Concertmaster David McCarroll Shines in Schumann Violin Concerto
By GEORGE B. PAROUS
Manfred Honeck, in fine spirits, conducted the Pittsburgh Symphony Orchestra through a program that thrilled the audience last night; one that was on a par with the organization’s usual standard of excellence, and a few steps above that. Robert Schumann’s Concerto for Violin and Orchestra in D Minor, WoO 23, was played for the first time in the orchestra’s long history, and as thrilling a delivery of Beethoven’s Symphony No. 7 in A major, Op. 92 as could be heard, resounded through Heinz Hall. No orchestra could top the performance of the Beethoven symphony, and the look on Maestro Honeck’s face – along with the mighty ovation – showed that he and all present knew it.
The program opened with another brief, contemporary piece, John Adams’ appropriately titled Short Ride in a Fast Machine (Fanfare for Great Woods). The piece was first heard at the Great Woods Music Festival, in 1986, played by the Pittsburgh Symphony Orchestra, back in the Michael Tilson Thomas days. The work opens with a steady pounding of woodblocks, followed by trumpets, clarinets, etc., before the whole orchestra is “running the gauntlet through that rhythmic tunnel,” as the composer has stated.
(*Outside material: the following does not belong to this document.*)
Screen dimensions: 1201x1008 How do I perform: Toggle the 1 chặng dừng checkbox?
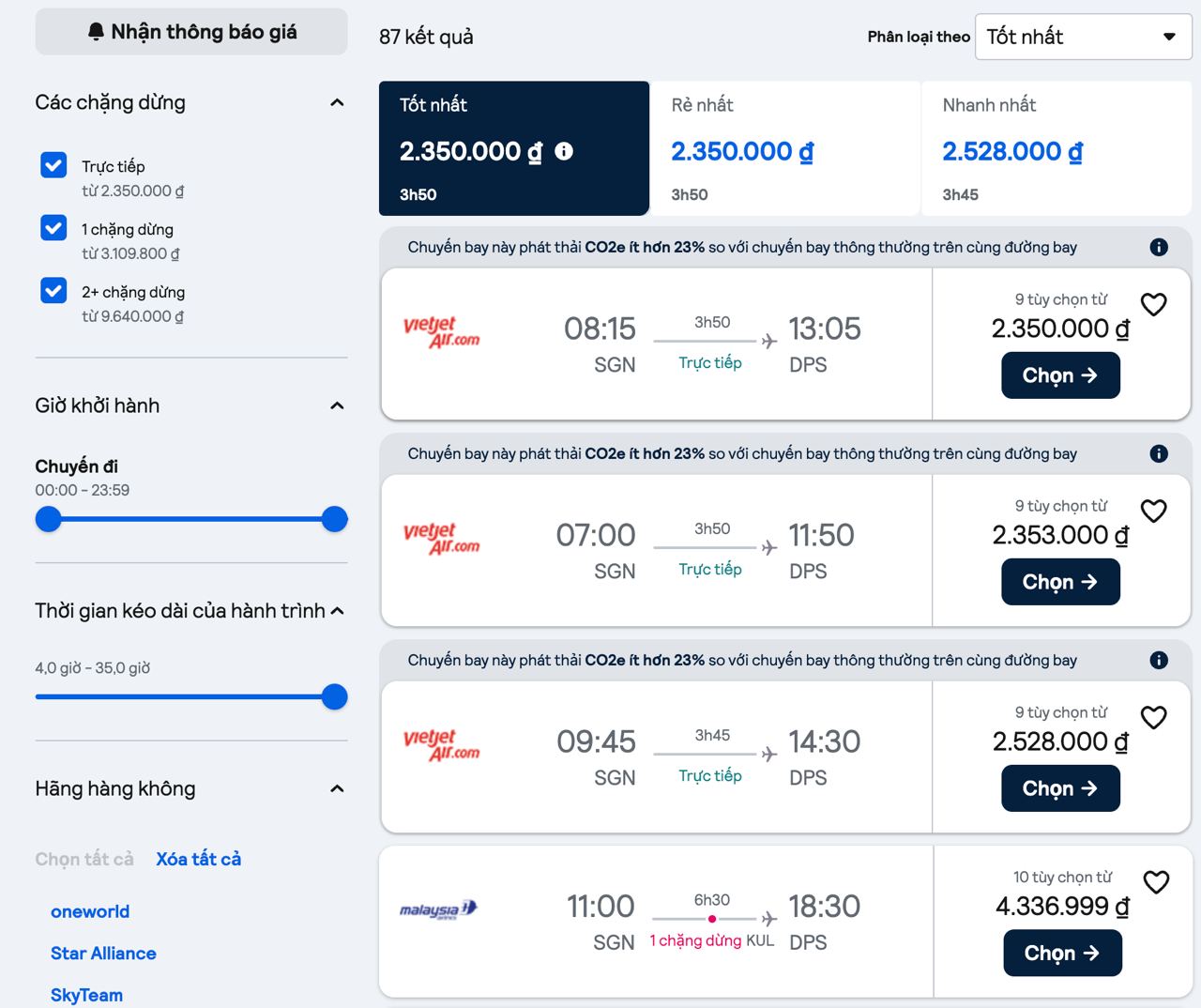point(53,228)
Adams composed and titled the work for an outdoor music festival, and while it was played impressively last evening, it’s easy to imagine it makes a greater impact in evocative outdoor venues.
Next was Robert Schumann’s Concerto for Violin and Orchestra in D minor, WoO 23, known to but a few intimates until it was given its world première in Berlin in 1937 – more than eighty years after the composer’s death. Stories as to why it was hidden away; how it was eventually uncovered with the help of a Ouija board vary and make for interesting reading, just not here and now. The concerto is in three movements (In kräftigem, nicht zu schnellem Tempo, D minor/D major; Langsam, B-flat major, and Lebhaft, doch nicht schnell, D major). Many years ago, a biographer mentioned someone’s description of the piece as showing “a certain exhaustion, which attempts to wring out the last resources of spiritual energy,” though “certain individual passages bear witness to the deep feelings of the creative artist.” As played last evening, the work is a thing of beauty, and the orchestra gave an outstanding performance, with concertmaster David McCarroll as the violin soloist.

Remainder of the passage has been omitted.